Preferred non-noble metals are such as tungsten, vanadium, molybdenum, nickel, cobalt,
chromium, and manganese, and the preferrred noble metals are platinum, palladium,
iridium and rhodium. Combinations of non-noble metals such as cobalt-molybdenum, cobalt
nickel, nickel-tungsten or cobalt-nickel-tungsten are exceptionally useful with many
feedstocks and, in a preferred combination, the hydrogenation component comprises
from 0.7 to about 7 wt.% nickel and 2.1 to about 21 wt.% tungsten, expressed as metal.
The hydrogenation component can be exchanged onto the zeolite, impregnated into it
or physically admixed with it. If the metal is to be impregnated into or exchanged
onto the zeolite, it may be done, for example, by treating the zeolite with a platinum
metal-containing ion. Suitable platinum compounds include chloroplatinic acid, platinous
chloride and various compounds containing the platinum ammine complex.
[0032] The catalyst may be treated by conventional pre-sulfiding treatments, for example
by heating in the presence of hydrogen sulfide, to convert oxide forms of the metals
such as Co0 or NiO to their corresponding sulfides.
[0033] The metal compounds may be either compounds in which the metal is present in the
cation of the compound and compounds in which it is present in the anion of the compound.
Both types of compounds can be used. Platinum compounds in which the metal is in the
form of a cation or cationic complex, for example,
Pt(
NH3)
4C12, are particularly useful, as are anionic complexes such as the vanadate and metatungstate
ions. Cationic forms of other metals are also very useful since they may be exchanged
onto the zeolite or impregnated into it.
[0034] Prior to use the zeolite should be dehydrated at least partially. This can be done
by heating to a temperature in the range of 200°C to 600°C in air or an inert atmosphere
such as nitrogen for 1 to 48 hours. Dehydration can also be performed at lower temperatures
merely by using a vacuum, but a longer time is required to obtain a sufficient amount
of dehydration.
[0035] It may be desirable to incorporate the catalyst in another material resistant to
the temperature and other conditions employed in the process. Such matrix materials
include synthetic and naturally occurring substances such as inorganic materials,
for example clay, silica and metal oxides. The latter may be either naturally occurring
or in the form of gelatinous precipitates or gels including mixtures of silica and
metal oxides. Naturally occurring clays can be composited with the zeolite including
those of the montmorillonite and kaolin families. The clays can be used in the raw
state as originally mined or initially subjected to calcination, acid treatment or
chemical modification.
[0036] The zeolite may be composited with a porous matrix material, such as alumina, silica-alumina,
silica-magnesia, silica-zirconia, silica-thoria, silica-berylia, silica-titania, as
well as terniary compositions, such as silica-alumina-thoria, silica-alumina-zirconia,
magnesia and silica-magnesia-zirconia. The matrix may be in the form of a cogel. The
relative proportions of zeolite component and inorganic oxide gel matrix on an anhydrous
basis may vary widely with the zeolite content ranging from 10 to 99, more usually
25 to 80, percent by weight of the dry composite. The matrix itself may possess catalytic
properties, generally of an acidic nature.
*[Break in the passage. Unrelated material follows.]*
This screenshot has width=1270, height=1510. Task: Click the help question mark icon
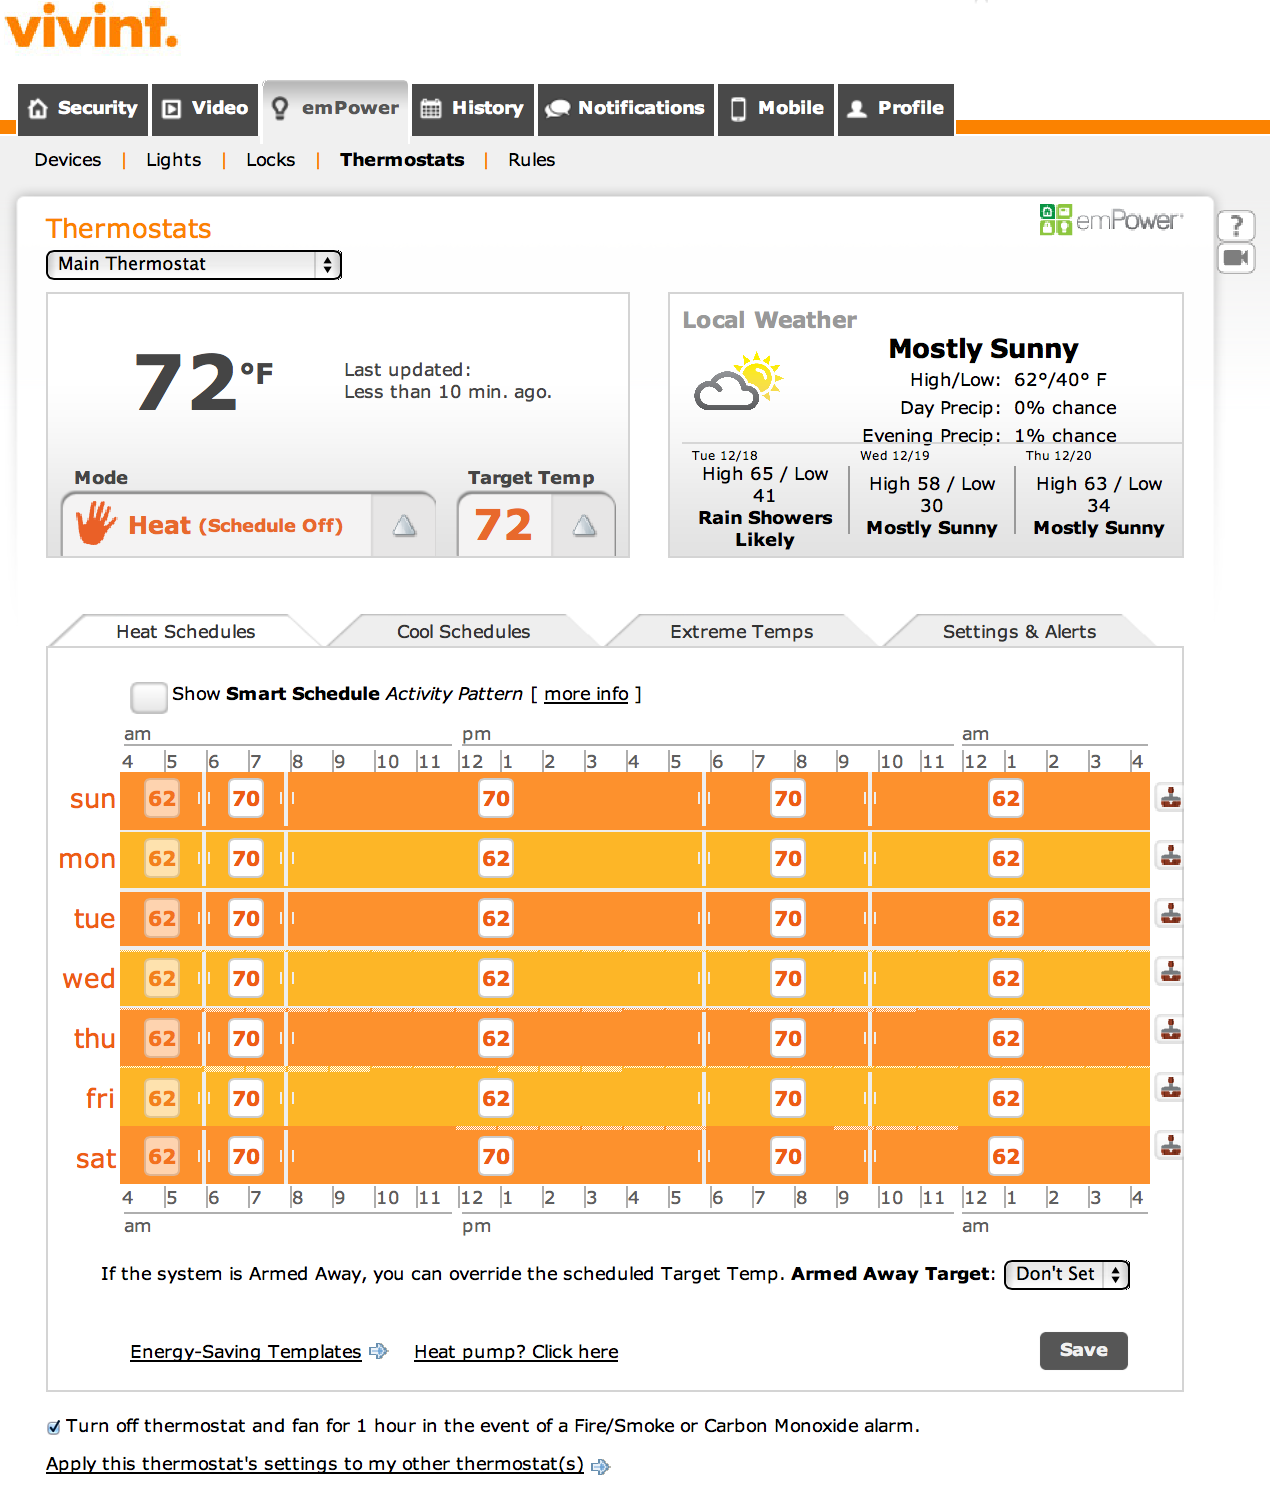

[0037] The feedstock for the process of the invention comprises a heavy hydrocarbon oil
such as a gas oil, coker tower bottoms fraction, reduced crude, vacuum tower bottoms,
deasphalted vacuum resids, FCC tower bottoms, or cycle oils. Oils derived from coal,
shale, or tar sands may also be treated in this way. Oils of this kind generally boil
above 343°C although the process is also useful with oils which have initial boiling
points as low as 260°C. These heavy oils comprise high molecular weight long chain
paraffins and high molecular weight aromatics with a large proportion of fused ring
aromatics. During the processing, the fused ring aromatics and naphthenes are cracked
by the acidic catalyst and the paraffinic cracking products, together with paraffinic
components of the initial feedstock undergo conversion to iso-paraffins with some
cracking to lower molecular weight materials. Hydrogenation of unsaturated side chains
on the monocyclic cracking residues of the original polycyclics is catalyzed by the
hydrogenation component to form substituted monocyclic aromatics which are highly
desirable end products. The heavy hydrocarbon oil feedstock will normally contain
a substantial amount boiling above 230°C and will normally have an initial boiling
point of about 290°C, more usually about 340°C. Typical boiling ranges will be about
340° to 565°C or about 340°C to 510°C but oils with a narrower boiling range may,
of course, be processed, for example, those with a boiling range of about 340° to
455°C. Heavy gas oils are often of this kind as are cycle oils and other non-residual
materials. It is possible to co-process materials boiling below 260°C but the degree
of conversion will be lower for such components. Feedstocks containing lighter ends
of this kind will normally have an initial boiling point above 150°C.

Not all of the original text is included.